Pandemie-Experte inmitten der Pandemie gefeuert

Alexander Kekulé. Bild: Superbass, CC BY-SA 4.0

Universität Halle stellt Virologen Alexander Kekulé frei. Fall kommt in der Pandemie besondere Aufmerksamkeit zu

Wenn inmitten einer Pandemie ein bundesweit bekannter Virologe vom Dienst enthoben wird, ist das Interesse erwartungsgemäß groß. So geschehen nun im Fall von Alexander Kekulé an der Universität in Halle. Die Hochschulleitung hat dem Professor für Virologie und Mikrobiologie überraschend weitere Forschung und Lehre untersagt.

Nach Agenturberichten hat der Rektor der Martin-Luther-Universität eine "vorläufige Dienstenthebung" gegen Kekulé angeordnet; der Deutschen Presse-Agentur lag der Brief nach eigenen Angaben vor. Der Geschasste selbst will sich nun rechtlich gegen die Entlassung wehren, die Universität in Halle äußerte sich zu der Sache nicht weiter.

Nach Angaben der Mitteldeutschen Zeitung waren die Direktoren der örtlichen Universitätskliniken der Universität am Montag von der Entscheidung des Rektors in Kenntnis gesetzt worden. Demnach liegt dem Konflikt ein Disziplinarverfahren zugrunde.

Kekulé sei seinen Unterrichtsverpflichtungen nicht im ausreichenden Maße nachgekommen, schreibt die Mitteldeutschen Zeitung unter Berufung auf die interne Kommunikation. Das bisher von Kekulé geleitete Institut für Medizinische Mikrobiologie untersteht nun einer Interimsleitung.

Kekulé schilderte gegenüber der dpa einen länger währenden Konflikt, wie er in Forschung und Lehre oft besteht: Er habe seit Jahren eine bessere Ausstattung des mikrobiologischen Instituts gefordert. Um dem Konflikt aus dem Weg zu gehen, versuche die Universität offenbar, ihn mit dem Vorwurf loszuwerden, er sei seinen universitären Verpflichtungen nicht nachgekommen.

Dem Fall kommt in der aktuellen Pandemielage aus drei Gründen eine größere Aufmerksamkeit zu: Zum einen stellt sich die Frage, inwieweit die Universitätsleitung inmitten einer Pandemie von einem Pandemieexperten stoisch die Erfüllung seiner vertraglichen Pflichten verlangen kann.

Zum anderen droht der Rausschmiss weitere Unruhe in die Debatte zu bringen, Verschwörungstheorien über die "wirklichen Hintergründe" der Personalentscheidung eingeschlossen.

Das tatsächliche Thema aber nannte Kekulé drittens gegenüber der dpa: Die nach wie vor frappierende Unterfinanzierung von universitärer Forschung und Lehre, während privatwirtschaftliche Akteure mit unbegrenzt scheinenden Mitteln unterstützt werden. Von der Unterfinanzierung – bis hin zu einem Kapazitätenrückbau – der klinischen Versorgung ganz zu schweigen.
|---|
Geben Sie aus dem Lesetext über die Freistellung von Alexander Kekulé den Abschnitt zwischen „Kekulé schilderte gegenüber“ und „Pflichten verlangen kann.“ einschließlich beider Stellen wortgetreu wieder. Die Zeilen weiter unten werden hierfür nicht benötigt.

AUFGEZEICHNETE DATEN:
|---|
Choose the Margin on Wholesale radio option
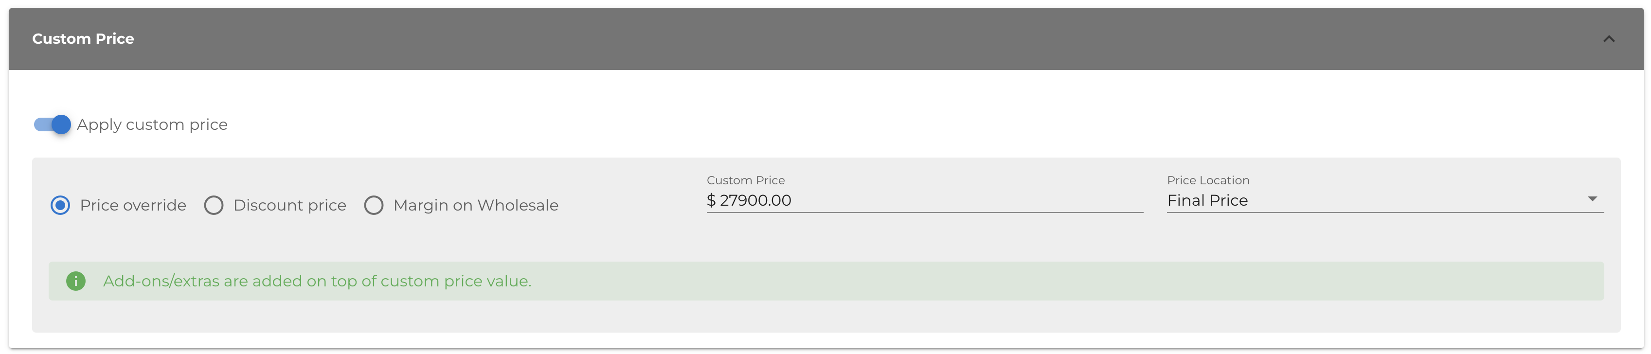The height and width of the screenshot is (354, 1651). 374,205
|---|
IHRE ANTWORT:
Kekulé schilderte gegenüber der dpa einen länger währenden Konflikt, wie er in Forschung und Lehre oft besteht: Er habe seit Jahren eine bessere Ausstattung des mikrobiologischen Instituts gefordert. Um dem Konflikt aus dem Weg zu gehen, versuche die Universität offenbar, ihn mit dem Vorwurf loszuwerden, er sei seinen universitären Verpflichtungen nicht nachgekommen.

Dem Fall kommt in der aktuellen Pandemielage aus drei Gründen eine größere Aufmerksamkeit zu: Zum einen stellt sich die Frage, inwieweit die Universitätsleitung inmitten einer Pandemie von einem Pandemieexperten stoisch die Erfüllung seiner vertraglichen Pflichten verlangen kann.